Friday, September 9, 2016

physics - How can I fix my velocity damping to work with any delta/frame time?


I am decreasing my velocity by 50% every second using a guide I found online. I am using the code here and it gives the right result but only for very small values for dt:


float dt, velocity, position;

dt = 0.002f;

velocity = 1.0f;
position = 0.0f;

for (float t = 0.0f; t <= 1.0f; t += dt) {
position += velocity * dt;
velocity = lerp(velocity, 0.0f, 1.0f - std::pow(0.5f, dt));
}

printf("dt = %f, p = %f, v = %f\n", dt, position, velocity);


dt = 0.09f;
velocity = 1.0f;
position = 0.0f;

for (float t = 0.0f; t <= 1.0f; t += dt) {
position += velocity * dt;
velocity = lerp(velocity, 0.0f, 1.0f - std::pow(0.5f, dt));
}

printf("dt = %f, p = %f, v = %f\n", dt, position, velocity);


return 0;

But I am getting roughly the right velocity BUT two different final positions back when I use two different delta times (not due to floating point issues):


dt = 0.002000, p = 0.722848, v = 0.499308
dt = 0.090000, p = 0.784219, v = 0.473029

How can I fix this difference inside of my update loop?

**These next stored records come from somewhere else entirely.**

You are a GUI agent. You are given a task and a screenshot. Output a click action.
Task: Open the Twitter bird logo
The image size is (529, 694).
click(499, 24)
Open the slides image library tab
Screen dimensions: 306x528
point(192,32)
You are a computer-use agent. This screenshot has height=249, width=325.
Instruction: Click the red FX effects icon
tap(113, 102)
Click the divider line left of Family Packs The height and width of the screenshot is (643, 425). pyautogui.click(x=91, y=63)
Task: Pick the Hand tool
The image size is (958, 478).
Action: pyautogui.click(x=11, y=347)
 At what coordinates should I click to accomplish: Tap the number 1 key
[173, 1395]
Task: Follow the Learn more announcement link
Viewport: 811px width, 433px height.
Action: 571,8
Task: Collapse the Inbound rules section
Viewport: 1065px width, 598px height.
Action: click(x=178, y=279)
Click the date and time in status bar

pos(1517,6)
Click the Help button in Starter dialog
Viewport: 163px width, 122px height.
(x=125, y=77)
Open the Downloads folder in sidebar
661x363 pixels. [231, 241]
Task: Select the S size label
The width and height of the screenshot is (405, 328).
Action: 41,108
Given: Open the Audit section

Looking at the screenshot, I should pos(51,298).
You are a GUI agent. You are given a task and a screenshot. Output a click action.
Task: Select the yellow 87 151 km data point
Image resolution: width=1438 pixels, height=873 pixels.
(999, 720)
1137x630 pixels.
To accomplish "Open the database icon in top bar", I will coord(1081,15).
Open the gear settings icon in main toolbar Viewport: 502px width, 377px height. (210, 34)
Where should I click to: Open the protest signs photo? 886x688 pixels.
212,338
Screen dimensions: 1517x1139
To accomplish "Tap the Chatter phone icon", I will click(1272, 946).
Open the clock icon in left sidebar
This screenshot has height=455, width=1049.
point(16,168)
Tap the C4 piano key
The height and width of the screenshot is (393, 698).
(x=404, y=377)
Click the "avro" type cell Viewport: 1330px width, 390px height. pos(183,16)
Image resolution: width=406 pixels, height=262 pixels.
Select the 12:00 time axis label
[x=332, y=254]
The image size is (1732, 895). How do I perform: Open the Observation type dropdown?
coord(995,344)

How do I account for the extra acceleration between timesteps?



Answer




Although you're correcting your velocity, your position update:


position += velocity * dt;

...is still treating velocity as though it's a constant over the frame duration. So, the smaller your timestep, the more accurate this simplification is, but with longer timesteps, it gives too much weight to the high velocity early in the frame, without accounting for how it diminishes later in the frame.


To get this right, we'll need to integrate velocity over the frame duration with some calculus.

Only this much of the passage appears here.